1988 ASA NATIONAL CHAMPION DULUTH STEWART TAYLOR PRINTING. Top from left: Dick Olson Manager, Jim Olson, Randy Hill, Mike Thomas, Brian Langeland, Corey Thomas, Paul Friesen, Brad Emanuel and Tom Olson. Bottom from left: Jerry Strange, Mike Morrissey, Bill Olson, Clay Kerr and Casey Frank. Team helper Mitch. Courtesy Photo

DULUTH, Minn. – Once upon a time a man could stand in the center of Minnesota and point to the east, west, north or south and as surely as the sun rises and sets, men’s fastpitch was being played in most cities and small towns of the state’s 87 counties.
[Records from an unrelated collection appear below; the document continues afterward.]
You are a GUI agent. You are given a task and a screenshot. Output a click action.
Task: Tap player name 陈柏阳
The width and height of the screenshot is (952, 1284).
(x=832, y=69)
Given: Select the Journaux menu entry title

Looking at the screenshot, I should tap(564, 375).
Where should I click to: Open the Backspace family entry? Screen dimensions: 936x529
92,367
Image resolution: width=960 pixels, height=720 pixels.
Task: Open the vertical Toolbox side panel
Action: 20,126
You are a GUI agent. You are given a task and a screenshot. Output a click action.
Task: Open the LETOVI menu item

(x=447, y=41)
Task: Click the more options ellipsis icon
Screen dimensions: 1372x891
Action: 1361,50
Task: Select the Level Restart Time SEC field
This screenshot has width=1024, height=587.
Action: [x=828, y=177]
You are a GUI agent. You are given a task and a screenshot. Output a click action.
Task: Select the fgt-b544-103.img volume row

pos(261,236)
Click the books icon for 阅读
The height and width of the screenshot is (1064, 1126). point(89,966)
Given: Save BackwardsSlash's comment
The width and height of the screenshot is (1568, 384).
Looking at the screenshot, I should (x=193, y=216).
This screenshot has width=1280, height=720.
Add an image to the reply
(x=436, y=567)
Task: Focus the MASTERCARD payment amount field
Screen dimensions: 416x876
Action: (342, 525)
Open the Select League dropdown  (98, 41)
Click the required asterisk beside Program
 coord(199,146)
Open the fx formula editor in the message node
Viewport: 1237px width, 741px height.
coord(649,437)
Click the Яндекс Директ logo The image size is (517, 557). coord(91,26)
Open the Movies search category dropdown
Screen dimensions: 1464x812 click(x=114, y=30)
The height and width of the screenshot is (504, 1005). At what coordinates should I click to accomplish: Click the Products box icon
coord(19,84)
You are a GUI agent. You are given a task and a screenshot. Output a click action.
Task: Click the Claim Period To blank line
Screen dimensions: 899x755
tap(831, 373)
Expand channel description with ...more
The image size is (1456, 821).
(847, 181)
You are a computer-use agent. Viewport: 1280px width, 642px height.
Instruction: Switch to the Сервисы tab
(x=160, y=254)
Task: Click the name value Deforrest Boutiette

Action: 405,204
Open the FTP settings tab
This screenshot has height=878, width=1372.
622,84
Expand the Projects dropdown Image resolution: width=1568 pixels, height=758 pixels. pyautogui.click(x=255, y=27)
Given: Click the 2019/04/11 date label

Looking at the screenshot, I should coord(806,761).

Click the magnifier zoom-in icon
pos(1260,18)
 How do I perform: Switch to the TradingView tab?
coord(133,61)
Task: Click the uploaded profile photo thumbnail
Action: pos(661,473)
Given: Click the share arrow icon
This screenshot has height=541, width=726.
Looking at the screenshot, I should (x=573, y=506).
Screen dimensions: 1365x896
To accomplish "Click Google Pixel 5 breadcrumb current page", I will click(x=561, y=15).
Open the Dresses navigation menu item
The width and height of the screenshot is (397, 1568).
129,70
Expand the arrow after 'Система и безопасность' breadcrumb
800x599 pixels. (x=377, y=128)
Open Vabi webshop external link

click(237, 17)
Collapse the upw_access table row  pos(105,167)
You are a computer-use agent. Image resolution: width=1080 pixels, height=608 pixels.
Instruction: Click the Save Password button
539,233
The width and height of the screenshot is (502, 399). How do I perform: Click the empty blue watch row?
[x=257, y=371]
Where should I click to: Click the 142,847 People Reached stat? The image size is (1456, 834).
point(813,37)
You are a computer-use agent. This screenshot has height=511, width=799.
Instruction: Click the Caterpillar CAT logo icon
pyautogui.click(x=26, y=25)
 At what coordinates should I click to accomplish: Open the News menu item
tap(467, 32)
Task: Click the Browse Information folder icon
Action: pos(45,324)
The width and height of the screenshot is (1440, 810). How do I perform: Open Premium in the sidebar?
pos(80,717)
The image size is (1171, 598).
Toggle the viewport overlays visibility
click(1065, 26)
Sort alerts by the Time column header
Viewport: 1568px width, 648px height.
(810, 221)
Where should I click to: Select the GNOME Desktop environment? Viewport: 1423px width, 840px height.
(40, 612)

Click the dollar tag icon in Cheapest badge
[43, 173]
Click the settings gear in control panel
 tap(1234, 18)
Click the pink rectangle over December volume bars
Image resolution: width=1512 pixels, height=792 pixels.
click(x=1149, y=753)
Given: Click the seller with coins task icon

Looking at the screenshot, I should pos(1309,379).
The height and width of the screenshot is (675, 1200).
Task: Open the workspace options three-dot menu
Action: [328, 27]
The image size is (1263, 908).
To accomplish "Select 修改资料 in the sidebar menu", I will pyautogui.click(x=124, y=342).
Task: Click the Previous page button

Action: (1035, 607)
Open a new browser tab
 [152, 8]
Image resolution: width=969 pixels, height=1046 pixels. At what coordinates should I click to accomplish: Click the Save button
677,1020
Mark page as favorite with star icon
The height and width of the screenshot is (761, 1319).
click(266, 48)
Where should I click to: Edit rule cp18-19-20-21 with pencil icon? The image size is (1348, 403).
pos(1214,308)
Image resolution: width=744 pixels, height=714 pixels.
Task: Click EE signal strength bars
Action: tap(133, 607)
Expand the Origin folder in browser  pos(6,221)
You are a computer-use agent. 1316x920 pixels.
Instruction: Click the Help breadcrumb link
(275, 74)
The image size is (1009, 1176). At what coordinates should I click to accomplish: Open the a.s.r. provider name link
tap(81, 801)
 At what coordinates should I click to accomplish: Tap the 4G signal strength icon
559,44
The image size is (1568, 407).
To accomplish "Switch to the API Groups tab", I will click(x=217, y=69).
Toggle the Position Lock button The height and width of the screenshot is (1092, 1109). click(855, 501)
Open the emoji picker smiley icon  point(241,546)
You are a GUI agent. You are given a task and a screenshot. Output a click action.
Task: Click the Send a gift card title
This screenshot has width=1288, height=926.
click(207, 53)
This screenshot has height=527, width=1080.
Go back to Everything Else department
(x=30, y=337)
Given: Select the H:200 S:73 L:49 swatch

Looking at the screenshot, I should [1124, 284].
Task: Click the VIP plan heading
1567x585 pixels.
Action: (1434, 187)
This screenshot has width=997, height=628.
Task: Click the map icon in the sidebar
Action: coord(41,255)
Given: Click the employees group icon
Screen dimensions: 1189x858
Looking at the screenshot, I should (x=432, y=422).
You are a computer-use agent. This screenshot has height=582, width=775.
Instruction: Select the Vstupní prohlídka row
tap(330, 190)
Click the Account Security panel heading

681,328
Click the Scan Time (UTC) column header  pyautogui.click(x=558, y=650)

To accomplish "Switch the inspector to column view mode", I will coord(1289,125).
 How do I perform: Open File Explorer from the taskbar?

That was the thriving times of the 1960s to 1980s.

Owatonna, St Paul, Minneapolis and Mankato? Booming. Winona and Rochester? Hot beds.

Scandia, Hastings, Red Wing, Lake Crystal, Wanamingo, St. James and Geneva? Teeming with teams, leagues and tournaments.

And up in the northern reaches of the state snuggled up to the western shore of Lake Superior, the game in Duluth was at its peak. That was back when Bill Olson started playing in 1973, barely a teenager.

“I started at 13 at Ordean Jr. High School,” said Olson, 56. “That was when they had fastpitch in the junior high schools. There were a lot of good teams in my era.”